• _Task goal_
Output all of the material exactly; leave out no line.

+++ Records shown +++

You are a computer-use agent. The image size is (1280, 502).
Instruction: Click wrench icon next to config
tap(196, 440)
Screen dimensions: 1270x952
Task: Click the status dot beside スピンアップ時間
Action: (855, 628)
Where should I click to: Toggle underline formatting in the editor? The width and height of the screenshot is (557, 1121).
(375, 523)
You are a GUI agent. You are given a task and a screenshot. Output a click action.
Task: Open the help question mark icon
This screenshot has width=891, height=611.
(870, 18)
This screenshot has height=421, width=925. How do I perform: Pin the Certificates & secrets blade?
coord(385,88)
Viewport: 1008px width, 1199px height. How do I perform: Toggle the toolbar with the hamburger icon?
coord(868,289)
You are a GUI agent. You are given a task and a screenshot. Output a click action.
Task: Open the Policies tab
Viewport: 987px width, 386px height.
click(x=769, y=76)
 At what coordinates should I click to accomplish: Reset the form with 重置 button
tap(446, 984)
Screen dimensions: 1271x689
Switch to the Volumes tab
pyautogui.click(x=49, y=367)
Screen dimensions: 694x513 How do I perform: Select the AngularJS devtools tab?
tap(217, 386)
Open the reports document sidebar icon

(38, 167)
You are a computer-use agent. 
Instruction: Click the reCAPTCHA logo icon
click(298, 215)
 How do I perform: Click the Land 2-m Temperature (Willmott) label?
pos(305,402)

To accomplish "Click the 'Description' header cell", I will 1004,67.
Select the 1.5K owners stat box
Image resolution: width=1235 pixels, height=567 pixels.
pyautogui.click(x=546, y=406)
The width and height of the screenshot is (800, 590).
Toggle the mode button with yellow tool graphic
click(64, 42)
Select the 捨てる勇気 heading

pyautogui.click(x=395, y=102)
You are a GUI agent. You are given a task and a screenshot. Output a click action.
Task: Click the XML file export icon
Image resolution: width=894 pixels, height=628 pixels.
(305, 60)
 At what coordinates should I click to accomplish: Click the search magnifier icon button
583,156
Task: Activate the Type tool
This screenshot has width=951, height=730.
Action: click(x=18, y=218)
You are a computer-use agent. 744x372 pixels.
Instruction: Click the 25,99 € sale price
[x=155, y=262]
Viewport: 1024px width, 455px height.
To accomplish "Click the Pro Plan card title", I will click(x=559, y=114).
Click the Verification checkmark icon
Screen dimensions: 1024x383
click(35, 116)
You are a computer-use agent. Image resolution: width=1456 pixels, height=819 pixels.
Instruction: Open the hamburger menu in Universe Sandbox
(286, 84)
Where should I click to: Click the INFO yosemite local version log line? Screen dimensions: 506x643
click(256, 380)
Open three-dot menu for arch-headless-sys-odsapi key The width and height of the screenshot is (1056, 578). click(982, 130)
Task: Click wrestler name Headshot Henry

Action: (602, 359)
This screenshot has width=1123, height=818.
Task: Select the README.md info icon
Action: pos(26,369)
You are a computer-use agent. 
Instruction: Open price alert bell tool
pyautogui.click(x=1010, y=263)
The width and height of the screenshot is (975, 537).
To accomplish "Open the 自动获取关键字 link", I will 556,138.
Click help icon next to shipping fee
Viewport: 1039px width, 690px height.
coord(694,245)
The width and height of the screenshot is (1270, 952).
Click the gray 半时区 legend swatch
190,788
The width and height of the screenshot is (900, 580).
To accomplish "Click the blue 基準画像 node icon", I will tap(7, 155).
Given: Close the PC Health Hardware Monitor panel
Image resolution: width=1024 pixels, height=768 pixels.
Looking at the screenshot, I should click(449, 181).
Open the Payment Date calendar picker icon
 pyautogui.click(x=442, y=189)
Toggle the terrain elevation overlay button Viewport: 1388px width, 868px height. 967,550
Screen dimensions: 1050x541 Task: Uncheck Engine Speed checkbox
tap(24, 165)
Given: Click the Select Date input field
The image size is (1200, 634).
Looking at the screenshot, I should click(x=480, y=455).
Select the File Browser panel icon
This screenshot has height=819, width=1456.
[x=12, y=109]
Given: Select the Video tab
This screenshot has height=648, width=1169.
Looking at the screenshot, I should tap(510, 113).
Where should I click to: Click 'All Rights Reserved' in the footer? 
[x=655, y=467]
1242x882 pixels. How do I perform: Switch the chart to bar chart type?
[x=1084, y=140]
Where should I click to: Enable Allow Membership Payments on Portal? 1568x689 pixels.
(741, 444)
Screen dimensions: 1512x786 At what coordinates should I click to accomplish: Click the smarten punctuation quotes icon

+++

• _Your response_
You are a computer-use agent. The image size is (1280, 502).
Instruction: Click wrench icon next to config
tap(196, 440)
Screen dimensions: 1270x952
Task: Click the status dot beside スピンアップ時間
Action: (855, 628)
Where should I click to: Toggle underline formatting in the editor? The width and height of the screenshot is (557, 1121).
(375, 523)
You are a GUI agent. You are given a task and a screenshot. Output a click action.
Task: Open the help question mark icon
This screenshot has width=891, height=611.
(870, 18)
This screenshot has height=421, width=925. How do I perform: Pin the Certificates & secrets blade?
coord(385,88)
Viewport: 1008px width, 1199px height. How do I perform: Toggle the toolbar with the hamburger icon?
coord(868,289)
You are a GUI agent. You are given a task and a screenshot. Output a click action.
Task: Open the Policies tab
Viewport: 987px width, 386px height.
click(x=769, y=76)
 At what coordinates should I click to accomplish: Reset the form with 重置 button
tap(446, 984)
Screen dimensions: 1271x689
Switch to the Volumes tab
pyautogui.click(x=49, y=367)
Screen dimensions: 694x513 How do I perform: Select the AngularJS devtools tab?
tap(217, 386)
Open the reports document sidebar icon

(38, 167)
You are a computer-use agent. 
Instruction: Click the reCAPTCHA logo icon
click(298, 215)
 How do I perform: Click the Land 2-m Temperature (Willmott) label?
pos(305,402)

To accomplish "Click the 'Description' header cell", I will 1004,67.
Select the 1.5K owners stat box
Image resolution: width=1235 pixels, height=567 pixels.
pyautogui.click(x=546, y=406)
The width and height of the screenshot is (800, 590).
Toggle the mode button with yellow tool graphic
click(64, 42)
Select the 捨てる勇気 heading

pyautogui.click(x=395, y=102)
You are a GUI agent. You are given a task and a screenshot. Output a click action.
Task: Click the XML file export icon
Image resolution: width=894 pixels, height=628 pixels.
(305, 60)
 At what coordinates should I click to accomplish: Click the search magnifier icon button
583,156
Task: Activate the Type tool
This screenshot has width=951, height=730.
Action: click(x=18, y=218)
You are a computer-use agent. 744x372 pixels.
Instruction: Click the 25,99 € sale price
[x=155, y=262]
Viewport: 1024px width, 455px height.
To accomplish "Click the Pro Plan card title", I will click(x=559, y=114).
Click the Verification checkmark icon
Screen dimensions: 1024x383
click(35, 116)
You are a computer-use agent. Image resolution: width=1456 pixels, height=819 pixels.
Instruction: Open the hamburger menu in Universe Sandbox
(286, 84)
Where should I click to: Click the INFO yosemite local version log line? Screen dimensions: 506x643
click(256, 380)
Open three-dot menu for arch-headless-sys-odsapi key The width and height of the screenshot is (1056, 578). click(982, 130)
Task: Click wrestler name Headshot Henry

Action: (602, 359)
This screenshot has width=1123, height=818.
Task: Select the README.md info icon
Action: pos(26,369)
You are a computer-use agent. 
Instruction: Open price alert bell tool
pyautogui.click(x=1010, y=263)
The width and height of the screenshot is (975, 537).
To accomplish "Open the 自动获取关键字 link", I will 556,138.
Click help icon next to shipping fee
Viewport: 1039px width, 690px height.
coord(694,245)
The width and height of the screenshot is (1270, 952).
Click the gray 半时区 legend swatch
190,788
The width and height of the screenshot is (900, 580).
To accomplish "Click the blue 基準画像 node icon", I will tap(7, 155).
Given: Close the PC Health Hardware Monitor panel
Image resolution: width=1024 pixels, height=768 pixels.
Looking at the screenshot, I should click(449, 181).
Open the Payment Date calendar picker icon
 pyautogui.click(x=442, y=189)
Toggle the terrain elevation overlay button Viewport: 1388px width, 868px height. 967,550
Screen dimensions: 1050x541 Task: Uncheck Engine Speed checkbox
tap(24, 165)
Given: Click the Select Date input field
The image size is (1200, 634).
Looking at the screenshot, I should click(x=480, y=455).
Select the File Browser panel icon
This screenshot has height=819, width=1456.
[x=12, y=109]
Given: Select the Video tab
This screenshot has height=648, width=1169.
Looking at the screenshot, I should tap(510, 113).
Where should I click to: Click 'All Rights Reserved' in the footer? 
[x=655, y=467]
1242x882 pixels. How do I perform: Switch the chart to bar chart type?
[x=1084, y=140]
Where should I click to: Enable Allow Membership Payments on Portal? 1568x689 pixels.
(741, 444)
Screen dimensions: 1512x786 At what coordinates should I click to accomplish: Click the smarten punctuation quotes icon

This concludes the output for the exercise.